Today, Grayscale’s GBTC premium is much lower. This indicates that the market has finally caught up with the demand.
But, the same will eventually happen in the ETF space. Especially now with the increasing interest from multiple firms.
As for Kryptoin in particular, it is notably among the few ETFs that have listed all service providers in its application to the SEC.
However, the SEC has not declined any ETF for lack of credibility in the past. Instead, it alleges that the crypto market’s overall lack of transparency is a bigger issue.
A lot has changed since the SEC’s string of bitcoin ETF rejections in 2019 and 2020, though.
A member of the SEC, Hester Peirce, has stated that approval is long overdue. In an interview earlier in 2021, Peirce said,
“It’s well past time that we approve an exchange-traded product in Bitcoin. We have a lot more information now than we did. I’m hopeful that because we have a new chairman and one that’s interested in this space, we’ll have a chance to take a fresh look.”

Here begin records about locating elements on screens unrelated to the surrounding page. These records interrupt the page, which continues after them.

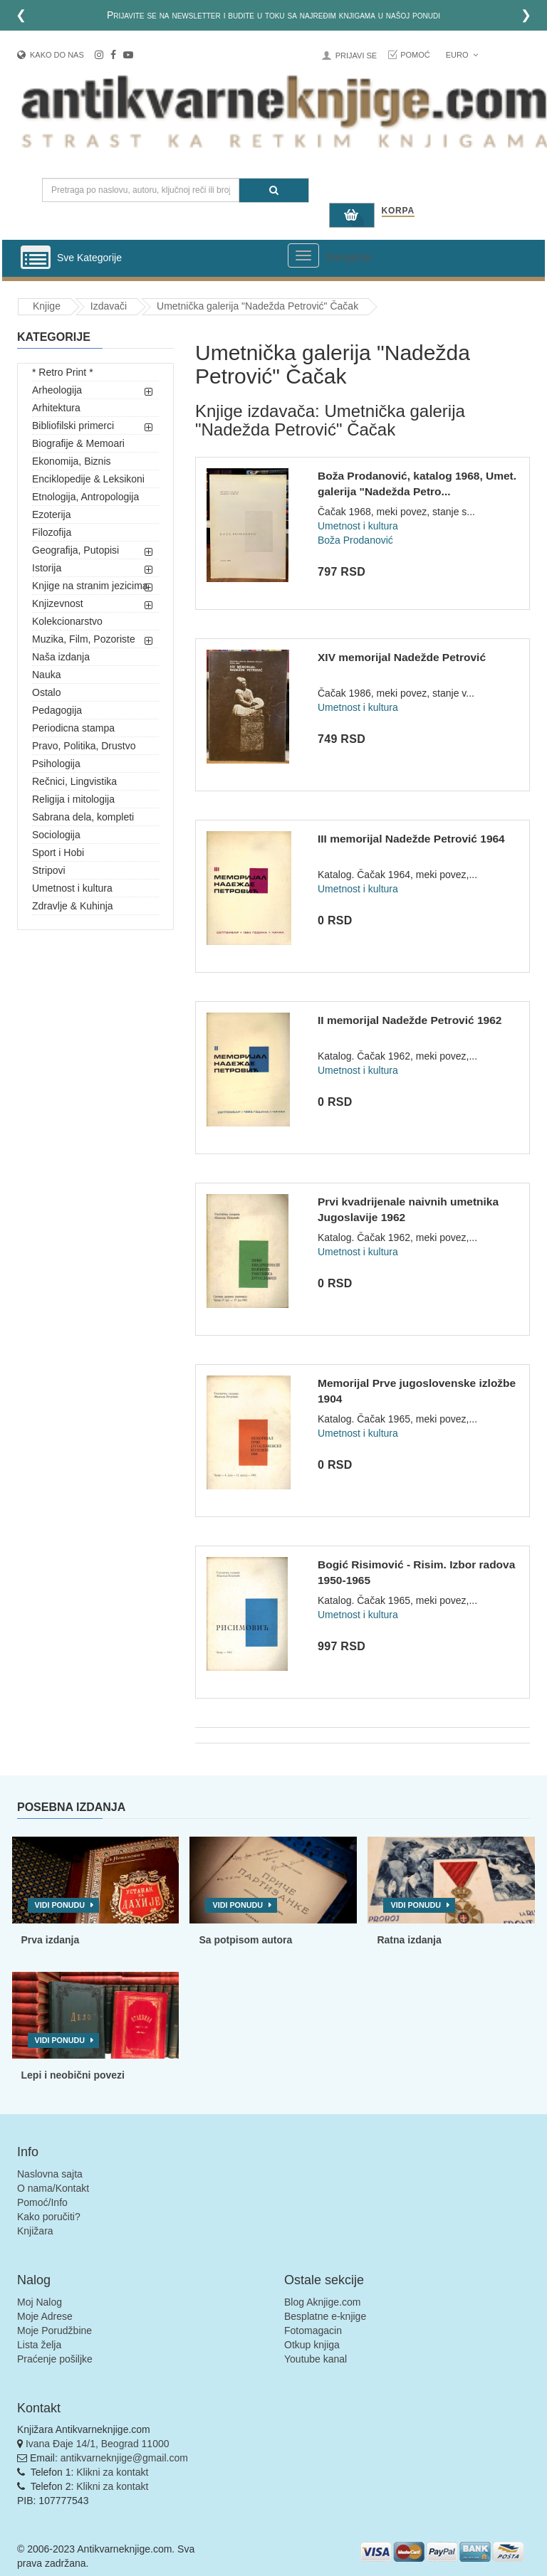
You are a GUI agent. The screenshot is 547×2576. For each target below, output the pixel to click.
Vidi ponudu (60, 1905)
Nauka (46, 674)
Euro (462, 55)
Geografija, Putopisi (75, 550)
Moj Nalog (39, 2302)
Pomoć (415, 55)
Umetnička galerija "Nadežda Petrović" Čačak (257, 306)
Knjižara (35, 2231)
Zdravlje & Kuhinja (72, 906)
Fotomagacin (313, 2330)
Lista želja (39, 2344)
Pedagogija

On June 9, 2021, the SEC posted a notice stating that it would need additional time to review Kryptoin’s ETF. This is a strategy the agency has used several times, with WisdomTree’s ETF being delayed in the same month.
Nevertheless, the decision to approve or deny these applications will be made by the end of this year. For now, the SEC has invited public discourse on the ETF applications. Kryptoin’s ETF has received two such comments.
One individual has submitted a lengthy rebuttal against the growing demand for cryptocurrency ETFs. They ended with, “There is something more liquid than bitcoin, and it is the dollar. You can never pay tax with bitcoin.”
Meanwhile, the other comment speaks favorably of bitcoin ETFs. It pointed out that the general public deserves a low-cost and risk-free adoption method. After all, large firms and hedge funds can already hold cryptocurrency without restrictions.
With this much contention in public view, the SEC’s decision will be a landmark and historic moment in bitcoin history.